Ensuite, le délai de prescription de l’action de la victime était de dix ou trente ans, alors que l’article 1386-17 du Code civil n’autorise son action que dans les trois ans à compter de la date à laquelle elle a eu connaissance du dommage.

Enfin, la jurisprudence refusait au responsable la possibilité de s’exonérer pour risque de développement, tandis que la loi de 1998 admet une telle cause d’exonération.

Depuis l’arrêt de la CJCE, le régime de l’obligation de sécurité est appelé à s’aligner sur le dispositif légal entrainant ainsi la disparition de ces divergences. Cela profite sans aucun doute aux producteurs et fabricants au détriment des victimes dont le niveau de protection se trouve alors amoindri.

Par ailleurs, la multiplication des régimes de responsabilité, en nombre et en variétés, complique inévitablement la tâche des victimes et constitue un frein à l’accès au droit. En effet, la grande hétérogénéité des règles applicables et des niveaux de protection reconnue aux victimes entrainent d’importantes discriminations.

De plus il est reconnu que la complexité des règles mises en place conduit souvent les victimes à saisir le juge pour s’entendre dire le droit ce qui entraine des coûts considérables pour ces dernières.

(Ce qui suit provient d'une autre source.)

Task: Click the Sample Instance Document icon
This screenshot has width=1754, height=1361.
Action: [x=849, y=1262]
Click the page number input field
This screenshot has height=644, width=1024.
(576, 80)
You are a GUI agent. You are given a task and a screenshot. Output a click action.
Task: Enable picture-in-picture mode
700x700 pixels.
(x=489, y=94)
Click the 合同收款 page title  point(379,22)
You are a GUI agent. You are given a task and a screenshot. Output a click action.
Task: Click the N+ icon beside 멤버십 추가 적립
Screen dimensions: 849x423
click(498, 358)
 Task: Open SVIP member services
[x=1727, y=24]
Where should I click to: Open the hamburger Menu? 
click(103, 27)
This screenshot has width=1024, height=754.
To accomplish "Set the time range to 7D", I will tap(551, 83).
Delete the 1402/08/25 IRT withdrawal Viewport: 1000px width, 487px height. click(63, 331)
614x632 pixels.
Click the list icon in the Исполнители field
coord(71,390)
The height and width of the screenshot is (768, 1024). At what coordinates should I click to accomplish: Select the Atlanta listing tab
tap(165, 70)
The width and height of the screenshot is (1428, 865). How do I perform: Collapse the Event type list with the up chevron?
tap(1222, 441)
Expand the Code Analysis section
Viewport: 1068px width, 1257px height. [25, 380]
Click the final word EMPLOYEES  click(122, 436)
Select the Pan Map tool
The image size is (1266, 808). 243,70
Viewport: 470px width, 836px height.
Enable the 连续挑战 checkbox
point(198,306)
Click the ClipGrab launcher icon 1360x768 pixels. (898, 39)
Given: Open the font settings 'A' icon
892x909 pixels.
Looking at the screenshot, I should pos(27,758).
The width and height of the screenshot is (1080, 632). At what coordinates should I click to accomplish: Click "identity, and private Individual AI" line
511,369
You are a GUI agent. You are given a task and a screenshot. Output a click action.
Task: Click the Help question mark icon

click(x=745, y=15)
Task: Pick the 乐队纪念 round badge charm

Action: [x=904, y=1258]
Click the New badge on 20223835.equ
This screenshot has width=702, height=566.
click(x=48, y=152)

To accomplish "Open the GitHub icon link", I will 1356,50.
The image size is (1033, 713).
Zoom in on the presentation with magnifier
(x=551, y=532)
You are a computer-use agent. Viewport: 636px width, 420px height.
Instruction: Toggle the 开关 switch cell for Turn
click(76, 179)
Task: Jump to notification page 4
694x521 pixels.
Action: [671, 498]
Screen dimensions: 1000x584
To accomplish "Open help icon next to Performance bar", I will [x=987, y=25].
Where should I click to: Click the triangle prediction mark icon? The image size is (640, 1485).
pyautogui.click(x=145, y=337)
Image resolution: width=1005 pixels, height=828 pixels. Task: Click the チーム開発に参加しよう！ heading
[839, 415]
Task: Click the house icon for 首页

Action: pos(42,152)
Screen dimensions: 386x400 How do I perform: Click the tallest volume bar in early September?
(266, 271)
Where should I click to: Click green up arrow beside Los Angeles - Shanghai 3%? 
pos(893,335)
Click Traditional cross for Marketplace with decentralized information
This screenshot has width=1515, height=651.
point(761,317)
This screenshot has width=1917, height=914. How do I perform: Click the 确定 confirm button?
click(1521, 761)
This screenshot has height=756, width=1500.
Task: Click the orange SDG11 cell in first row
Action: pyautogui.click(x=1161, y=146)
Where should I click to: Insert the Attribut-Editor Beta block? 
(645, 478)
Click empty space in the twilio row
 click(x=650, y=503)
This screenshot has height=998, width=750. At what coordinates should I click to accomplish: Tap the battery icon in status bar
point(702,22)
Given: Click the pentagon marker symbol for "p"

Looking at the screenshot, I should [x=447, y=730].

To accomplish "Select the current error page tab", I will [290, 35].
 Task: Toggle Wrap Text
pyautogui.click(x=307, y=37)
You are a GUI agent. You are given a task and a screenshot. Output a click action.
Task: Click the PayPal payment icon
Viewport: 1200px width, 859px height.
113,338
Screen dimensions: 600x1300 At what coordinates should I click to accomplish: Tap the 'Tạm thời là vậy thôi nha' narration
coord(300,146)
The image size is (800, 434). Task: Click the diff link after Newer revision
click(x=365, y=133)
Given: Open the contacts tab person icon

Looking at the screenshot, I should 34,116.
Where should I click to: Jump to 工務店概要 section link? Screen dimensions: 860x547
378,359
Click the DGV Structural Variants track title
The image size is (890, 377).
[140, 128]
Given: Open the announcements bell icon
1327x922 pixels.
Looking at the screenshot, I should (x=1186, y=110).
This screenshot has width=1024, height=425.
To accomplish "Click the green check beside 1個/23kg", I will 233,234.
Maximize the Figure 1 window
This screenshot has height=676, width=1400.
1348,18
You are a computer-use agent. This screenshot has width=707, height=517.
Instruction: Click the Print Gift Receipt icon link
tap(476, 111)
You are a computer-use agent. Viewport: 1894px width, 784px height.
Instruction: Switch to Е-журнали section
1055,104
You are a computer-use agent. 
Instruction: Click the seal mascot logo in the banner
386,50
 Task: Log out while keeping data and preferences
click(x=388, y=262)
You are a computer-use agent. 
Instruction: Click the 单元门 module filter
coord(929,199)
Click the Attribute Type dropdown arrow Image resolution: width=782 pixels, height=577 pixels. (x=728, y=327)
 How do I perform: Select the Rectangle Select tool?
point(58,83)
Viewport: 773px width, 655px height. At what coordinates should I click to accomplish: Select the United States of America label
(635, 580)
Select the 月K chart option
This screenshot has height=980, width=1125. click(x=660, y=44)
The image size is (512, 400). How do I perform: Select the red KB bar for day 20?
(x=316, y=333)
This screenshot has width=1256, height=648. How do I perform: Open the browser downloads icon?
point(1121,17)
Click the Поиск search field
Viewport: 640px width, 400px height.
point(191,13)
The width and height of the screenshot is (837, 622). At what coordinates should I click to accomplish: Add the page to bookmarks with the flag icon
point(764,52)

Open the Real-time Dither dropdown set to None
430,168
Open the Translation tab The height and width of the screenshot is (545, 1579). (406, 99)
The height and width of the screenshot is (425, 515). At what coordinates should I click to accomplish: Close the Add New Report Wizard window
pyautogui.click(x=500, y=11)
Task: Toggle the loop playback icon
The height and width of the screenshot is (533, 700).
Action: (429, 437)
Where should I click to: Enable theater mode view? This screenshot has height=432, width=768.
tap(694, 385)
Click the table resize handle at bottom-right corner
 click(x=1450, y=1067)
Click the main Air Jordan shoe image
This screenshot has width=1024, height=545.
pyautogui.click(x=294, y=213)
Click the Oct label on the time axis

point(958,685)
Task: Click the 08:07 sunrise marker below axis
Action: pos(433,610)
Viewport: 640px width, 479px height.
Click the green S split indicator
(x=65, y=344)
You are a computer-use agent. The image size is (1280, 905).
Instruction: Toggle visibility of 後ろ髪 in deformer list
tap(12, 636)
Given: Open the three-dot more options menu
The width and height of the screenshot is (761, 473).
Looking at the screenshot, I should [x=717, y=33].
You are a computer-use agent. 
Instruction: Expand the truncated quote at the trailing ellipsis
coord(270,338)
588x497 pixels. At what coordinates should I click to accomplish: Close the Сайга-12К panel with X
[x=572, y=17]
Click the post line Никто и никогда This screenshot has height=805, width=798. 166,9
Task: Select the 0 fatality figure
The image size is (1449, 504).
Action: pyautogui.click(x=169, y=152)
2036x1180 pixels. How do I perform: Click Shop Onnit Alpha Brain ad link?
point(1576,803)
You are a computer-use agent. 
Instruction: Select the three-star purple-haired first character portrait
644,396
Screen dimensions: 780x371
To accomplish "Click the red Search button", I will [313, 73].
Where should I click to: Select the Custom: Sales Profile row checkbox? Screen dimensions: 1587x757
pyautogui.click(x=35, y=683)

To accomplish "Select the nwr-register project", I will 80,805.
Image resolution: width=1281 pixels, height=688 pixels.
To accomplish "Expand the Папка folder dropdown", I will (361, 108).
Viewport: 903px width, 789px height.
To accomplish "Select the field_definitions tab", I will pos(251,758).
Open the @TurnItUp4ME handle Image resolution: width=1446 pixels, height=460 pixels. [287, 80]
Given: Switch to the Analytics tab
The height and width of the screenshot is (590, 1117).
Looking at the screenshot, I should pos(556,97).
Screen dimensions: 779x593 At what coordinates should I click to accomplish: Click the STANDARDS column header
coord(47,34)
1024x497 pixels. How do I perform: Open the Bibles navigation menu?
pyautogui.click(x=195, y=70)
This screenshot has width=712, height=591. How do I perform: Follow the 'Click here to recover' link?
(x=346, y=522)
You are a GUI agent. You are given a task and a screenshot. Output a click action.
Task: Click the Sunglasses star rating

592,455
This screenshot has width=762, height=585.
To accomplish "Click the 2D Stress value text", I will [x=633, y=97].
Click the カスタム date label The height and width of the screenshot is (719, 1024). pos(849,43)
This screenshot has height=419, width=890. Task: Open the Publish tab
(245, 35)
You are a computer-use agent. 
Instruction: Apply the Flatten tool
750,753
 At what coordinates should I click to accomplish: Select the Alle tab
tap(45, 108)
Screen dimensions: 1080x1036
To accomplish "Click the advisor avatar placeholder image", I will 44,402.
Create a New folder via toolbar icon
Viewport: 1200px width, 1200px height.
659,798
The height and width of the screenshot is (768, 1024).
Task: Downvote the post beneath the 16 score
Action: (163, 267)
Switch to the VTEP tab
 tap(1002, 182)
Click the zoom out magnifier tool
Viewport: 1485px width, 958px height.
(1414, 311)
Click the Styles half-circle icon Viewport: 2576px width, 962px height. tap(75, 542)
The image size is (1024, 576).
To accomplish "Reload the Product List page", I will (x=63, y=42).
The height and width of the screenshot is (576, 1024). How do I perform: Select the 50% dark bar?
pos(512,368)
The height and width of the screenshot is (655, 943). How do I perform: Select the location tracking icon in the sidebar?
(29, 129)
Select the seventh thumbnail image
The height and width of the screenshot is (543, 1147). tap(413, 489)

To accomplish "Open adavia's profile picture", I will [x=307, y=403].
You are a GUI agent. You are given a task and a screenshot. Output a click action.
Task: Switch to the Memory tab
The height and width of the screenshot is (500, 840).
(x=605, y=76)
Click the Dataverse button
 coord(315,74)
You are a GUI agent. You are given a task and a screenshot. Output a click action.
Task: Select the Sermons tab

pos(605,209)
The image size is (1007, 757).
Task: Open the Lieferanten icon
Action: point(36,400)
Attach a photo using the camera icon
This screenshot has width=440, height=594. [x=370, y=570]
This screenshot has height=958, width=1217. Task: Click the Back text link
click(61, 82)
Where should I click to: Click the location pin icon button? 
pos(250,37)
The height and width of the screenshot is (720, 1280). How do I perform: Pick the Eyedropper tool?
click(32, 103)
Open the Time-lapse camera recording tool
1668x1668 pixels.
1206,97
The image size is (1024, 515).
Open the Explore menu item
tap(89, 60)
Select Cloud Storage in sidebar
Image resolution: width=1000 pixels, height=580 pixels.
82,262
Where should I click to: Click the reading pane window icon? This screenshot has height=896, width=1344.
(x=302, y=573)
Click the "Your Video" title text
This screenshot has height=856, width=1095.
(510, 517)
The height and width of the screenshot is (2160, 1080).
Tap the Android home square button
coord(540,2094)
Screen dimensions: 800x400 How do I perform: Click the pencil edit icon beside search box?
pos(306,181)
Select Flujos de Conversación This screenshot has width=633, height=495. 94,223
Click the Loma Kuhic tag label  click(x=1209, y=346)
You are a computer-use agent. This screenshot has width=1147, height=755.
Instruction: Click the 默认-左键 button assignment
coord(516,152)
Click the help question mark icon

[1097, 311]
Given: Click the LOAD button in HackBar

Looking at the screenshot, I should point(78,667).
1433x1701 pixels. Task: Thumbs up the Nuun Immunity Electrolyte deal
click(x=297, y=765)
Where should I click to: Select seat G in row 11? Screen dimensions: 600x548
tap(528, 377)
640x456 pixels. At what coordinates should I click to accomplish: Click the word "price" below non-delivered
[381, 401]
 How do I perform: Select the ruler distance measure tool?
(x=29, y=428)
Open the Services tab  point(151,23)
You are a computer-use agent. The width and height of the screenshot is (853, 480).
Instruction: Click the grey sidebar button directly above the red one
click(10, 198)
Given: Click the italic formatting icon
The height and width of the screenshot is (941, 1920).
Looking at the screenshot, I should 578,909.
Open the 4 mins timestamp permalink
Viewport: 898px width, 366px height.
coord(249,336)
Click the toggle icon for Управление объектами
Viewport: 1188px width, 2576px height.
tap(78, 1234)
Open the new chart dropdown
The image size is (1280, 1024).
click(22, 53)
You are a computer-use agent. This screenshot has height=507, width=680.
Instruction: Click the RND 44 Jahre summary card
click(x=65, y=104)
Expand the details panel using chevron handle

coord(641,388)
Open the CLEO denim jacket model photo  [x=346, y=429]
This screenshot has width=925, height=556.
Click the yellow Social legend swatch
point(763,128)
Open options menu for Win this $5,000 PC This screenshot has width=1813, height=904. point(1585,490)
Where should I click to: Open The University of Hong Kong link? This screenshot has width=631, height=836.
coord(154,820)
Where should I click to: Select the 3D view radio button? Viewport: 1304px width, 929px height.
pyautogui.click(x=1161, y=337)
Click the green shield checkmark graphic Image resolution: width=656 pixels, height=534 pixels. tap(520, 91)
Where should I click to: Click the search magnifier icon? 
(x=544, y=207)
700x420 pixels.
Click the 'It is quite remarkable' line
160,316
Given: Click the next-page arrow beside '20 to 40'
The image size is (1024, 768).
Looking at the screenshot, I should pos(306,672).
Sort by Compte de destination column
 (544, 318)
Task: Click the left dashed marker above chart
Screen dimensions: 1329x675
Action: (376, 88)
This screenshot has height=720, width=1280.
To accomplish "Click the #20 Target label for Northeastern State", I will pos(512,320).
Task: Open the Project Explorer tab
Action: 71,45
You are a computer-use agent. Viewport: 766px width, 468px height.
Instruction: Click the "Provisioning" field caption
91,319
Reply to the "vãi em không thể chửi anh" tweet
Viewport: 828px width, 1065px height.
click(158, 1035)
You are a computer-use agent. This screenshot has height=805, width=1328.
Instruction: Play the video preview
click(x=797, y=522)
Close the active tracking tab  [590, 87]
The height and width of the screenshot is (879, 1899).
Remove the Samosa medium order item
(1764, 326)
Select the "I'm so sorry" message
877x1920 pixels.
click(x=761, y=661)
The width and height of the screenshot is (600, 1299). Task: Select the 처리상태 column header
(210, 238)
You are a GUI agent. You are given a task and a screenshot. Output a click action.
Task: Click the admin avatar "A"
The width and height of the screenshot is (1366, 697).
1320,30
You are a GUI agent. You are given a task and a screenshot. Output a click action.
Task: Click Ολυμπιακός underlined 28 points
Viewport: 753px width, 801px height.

79 Cass. civ 1ère, 20 mars 1989, Bull. Civ. I, n°137 ayant initié cette jurisprudence
80 Cass. civ 1ère, 24 janv. 2006, Bull. Civ. I, Bull. Civ. I, n°33
81 CJCE, 25 avril 2002, Commission c. France, affaire n° C-52/00, Rec. 2002, I, p. 3827
82 Cass. civ 1ère, 9 nov. 1999, n° 98-10.010, Bull. Civ. 1999, I, n°300: « le contrat formé entre le patient et son médecin met à la charge de ce dernier (…) une obligation de sécurité de résultat en ce qui concerne les matériels qu’il utilise pour l’exécution d’un acte médical d’investigation ou de soins ».
83 CE, 9 juill. 2003, n° 220437: JurisData n° 2003-065726: « le service public hospitalier est responsable, même en l’absence de faute de sa part, des conséquences dommageables pour les usagers de la défaillance des produits et appareils de santé qu’il utilise ».
84 CJCE, 10 janv. 2006, affaire n° C-403/03
85 VERON P et VIALLA F. « La nouvelle lecture de l’article L.1142-1, I, du code de la santé publique à la lumière des évolutions jurisprudentielles relatives aux produits défectueux », D., juin 2012 n°24
86 CE, 4 oct. 2010, n°327449: JurisData n° 2010-017829
87 CJUE, 21 déc. 2011, affaire n° C-495/10
88 Voir infra annexe n°2
89 Cass. civ 1ère, 12 juill. 2012, n°11-17.510: JurisData n°2012-015717,
HOCQUET-BERG S., « La sécurité des produits de santé dans la tourmente de la jurisprudence judiciaire », RCA, nov. 2012, étude 8: « la responsabilité des prestataires de services de soins ne relève pas, hormis le cas où ils en sont eux-mêmes les producteurs, du champ d’application de la directive du 25 juillet 1985, et ne peut dès lors être recherchée que pour faute lorsqu’ils ont recours aux produits, matériels et dispositifs médicaux nécessaires à l’exercice de leur art ou à l’accomplissement d’un acte médical (…) ».